> **Opdracht**
Geef alle regels van het materiaal hieronder letterlijk en zonder wijzigingen weer.

> **Oefenmateriaal**
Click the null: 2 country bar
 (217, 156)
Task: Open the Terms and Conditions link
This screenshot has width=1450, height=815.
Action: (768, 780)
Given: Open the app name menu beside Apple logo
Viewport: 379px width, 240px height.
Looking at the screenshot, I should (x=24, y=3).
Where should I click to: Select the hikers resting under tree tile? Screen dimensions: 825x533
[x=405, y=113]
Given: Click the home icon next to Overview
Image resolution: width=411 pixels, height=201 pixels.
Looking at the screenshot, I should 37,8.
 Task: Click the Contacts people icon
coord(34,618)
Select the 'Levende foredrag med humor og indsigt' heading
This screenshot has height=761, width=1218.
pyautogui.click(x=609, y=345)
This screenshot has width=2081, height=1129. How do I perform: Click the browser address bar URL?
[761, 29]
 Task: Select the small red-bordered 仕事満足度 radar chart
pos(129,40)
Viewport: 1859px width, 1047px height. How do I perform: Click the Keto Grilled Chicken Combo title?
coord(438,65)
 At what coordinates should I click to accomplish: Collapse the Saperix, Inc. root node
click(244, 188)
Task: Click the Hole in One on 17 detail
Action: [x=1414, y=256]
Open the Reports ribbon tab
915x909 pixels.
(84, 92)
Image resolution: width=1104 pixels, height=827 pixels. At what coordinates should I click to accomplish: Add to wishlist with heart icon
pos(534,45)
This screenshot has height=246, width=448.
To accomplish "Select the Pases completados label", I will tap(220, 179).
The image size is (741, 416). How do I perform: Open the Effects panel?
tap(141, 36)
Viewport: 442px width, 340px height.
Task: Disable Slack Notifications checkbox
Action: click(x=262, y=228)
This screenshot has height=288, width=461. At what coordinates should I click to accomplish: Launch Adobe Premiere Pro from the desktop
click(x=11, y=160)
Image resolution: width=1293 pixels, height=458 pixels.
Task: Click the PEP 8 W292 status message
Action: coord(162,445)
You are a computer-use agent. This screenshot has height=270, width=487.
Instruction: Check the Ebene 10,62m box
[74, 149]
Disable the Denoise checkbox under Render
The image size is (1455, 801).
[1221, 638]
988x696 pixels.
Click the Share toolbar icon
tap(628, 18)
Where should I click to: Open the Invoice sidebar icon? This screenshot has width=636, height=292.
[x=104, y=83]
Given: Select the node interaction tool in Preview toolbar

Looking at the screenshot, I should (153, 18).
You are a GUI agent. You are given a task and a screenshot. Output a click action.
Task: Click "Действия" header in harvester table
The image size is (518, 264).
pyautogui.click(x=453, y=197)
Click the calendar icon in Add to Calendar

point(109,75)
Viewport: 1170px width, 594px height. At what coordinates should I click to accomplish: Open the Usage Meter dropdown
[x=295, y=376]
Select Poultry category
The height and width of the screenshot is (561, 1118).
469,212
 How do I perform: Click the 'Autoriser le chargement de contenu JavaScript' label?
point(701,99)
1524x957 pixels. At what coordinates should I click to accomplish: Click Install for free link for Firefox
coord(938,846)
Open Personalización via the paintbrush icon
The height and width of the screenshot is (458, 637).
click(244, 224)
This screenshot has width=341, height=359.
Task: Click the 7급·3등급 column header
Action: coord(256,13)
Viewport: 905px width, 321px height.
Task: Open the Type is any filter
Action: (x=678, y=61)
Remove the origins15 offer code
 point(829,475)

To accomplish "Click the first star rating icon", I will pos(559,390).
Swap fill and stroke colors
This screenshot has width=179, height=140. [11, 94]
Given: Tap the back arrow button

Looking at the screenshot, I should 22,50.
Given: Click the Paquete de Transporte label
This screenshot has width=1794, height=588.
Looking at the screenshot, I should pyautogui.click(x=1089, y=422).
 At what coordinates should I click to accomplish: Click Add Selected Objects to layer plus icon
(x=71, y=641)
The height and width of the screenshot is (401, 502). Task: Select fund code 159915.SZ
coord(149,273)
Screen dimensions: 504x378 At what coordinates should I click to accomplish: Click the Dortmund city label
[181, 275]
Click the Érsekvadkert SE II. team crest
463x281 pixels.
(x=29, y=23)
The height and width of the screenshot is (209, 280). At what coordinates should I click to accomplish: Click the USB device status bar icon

> **Oplossing**
Click the null: 2 country bar
 (217, 156)
Task: Open the Terms and Conditions link
This screenshot has width=1450, height=815.
Action: (768, 780)
Given: Open the app name menu beside Apple logo
Viewport: 379px width, 240px height.
Looking at the screenshot, I should (x=24, y=3).
Where should I click to: Select the hikers resting under tree tile? Screen dimensions: 825x533
[x=405, y=113]
Given: Click the home icon next to Overview
Image resolution: width=411 pixels, height=201 pixels.
Looking at the screenshot, I should 37,8.
 Task: Click the Contacts people icon
coord(34,618)
Select the 'Levende foredrag med humor og indsigt' heading
This screenshot has height=761, width=1218.
pyautogui.click(x=609, y=345)
This screenshot has width=2081, height=1129. How do I perform: Click the browser address bar URL?
[761, 29]
 Task: Select the small red-bordered 仕事満足度 radar chart
pos(129,40)
Viewport: 1859px width, 1047px height. How do I perform: Click the Keto Grilled Chicken Combo title?
coord(438,65)
 At what coordinates should I click to accomplish: Collapse the Saperix, Inc. root node
click(244, 188)
Task: Click the Hole in One on 17 detail
Action: [x=1414, y=256]
Open the Reports ribbon tab
915x909 pixels.
(84, 92)
Image resolution: width=1104 pixels, height=827 pixels. At what coordinates should I click to accomplish: Add to wishlist with heart icon
pos(534,45)
This screenshot has height=246, width=448.
To accomplish "Select the Pases completados label", I will tap(220, 179).
The image size is (741, 416). How do I perform: Open the Effects panel?
tap(141, 36)
Viewport: 442px width, 340px height.
Task: Disable Slack Notifications checkbox
Action: click(x=262, y=228)
This screenshot has height=288, width=461. At what coordinates should I click to accomplish: Launch Adobe Premiere Pro from the desktop
click(x=11, y=160)
Image resolution: width=1293 pixels, height=458 pixels.
Task: Click the PEP 8 W292 status message
Action: coord(162,445)
You are a computer-use agent. This screenshot has height=270, width=487.
Instruction: Check the Ebene 10,62m box
[74, 149]
Disable the Denoise checkbox under Render
The image size is (1455, 801).
[1221, 638]
988x696 pixels.
Click the Share toolbar icon
tap(628, 18)
Where should I click to: Open the Invoice sidebar icon? This screenshot has width=636, height=292.
[x=104, y=83]
Given: Select the node interaction tool in Preview toolbar

Looking at the screenshot, I should (153, 18).
You are a GUI agent. You are given a task and a screenshot. Output a click action.
Task: Click "Действия" header in harvester table
The image size is (518, 264).
pyautogui.click(x=453, y=197)
Click the calendar icon in Add to Calendar

point(109,75)
Viewport: 1170px width, 594px height. At what coordinates should I click to accomplish: Open the Usage Meter dropdown
[x=295, y=376]
Select Poultry category
The height and width of the screenshot is (561, 1118).
469,212
 How do I perform: Click the 'Autoriser le chargement de contenu JavaScript' label?
point(701,99)
1524x957 pixels. At what coordinates should I click to accomplish: Click Install for free link for Firefox
coord(938,846)
Open Personalización via the paintbrush icon
The height and width of the screenshot is (458, 637).
click(244, 224)
This screenshot has width=341, height=359.
Task: Click the 7급·3등급 column header
Action: coord(256,13)
Viewport: 905px width, 321px height.
Task: Open the Type is any filter
Action: (x=678, y=61)
Remove the origins15 offer code
 point(829,475)

To accomplish "Click the first star rating icon", I will pos(559,390).
Swap fill and stroke colors
This screenshot has width=179, height=140. [11, 94]
Given: Tap the back arrow button

Looking at the screenshot, I should 22,50.
Given: Click the Paquete de Transporte label
This screenshot has width=1794, height=588.
Looking at the screenshot, I should pyautogui.click(x=1089, y=422).
 At what coordinates should I click to accomplish: Click Add Selected Objects to layer plus icon
(x=71, y=641)
The height and width of the screenshot is (401, 502). Task: Select fund code 159915.SZ
coord(149,273)
Screen dimensions: 504x378 At what coordinates should I click to accomplish: Click the Dortmund city label
[181, 275]
Click the Érsekvadkert SE II. team crest
463x281 pixels.
(x=29, y=23)
The height and width of the screenshot is (209, 280). At what coordinates should I click to accomplish: Click the USB device status bar icon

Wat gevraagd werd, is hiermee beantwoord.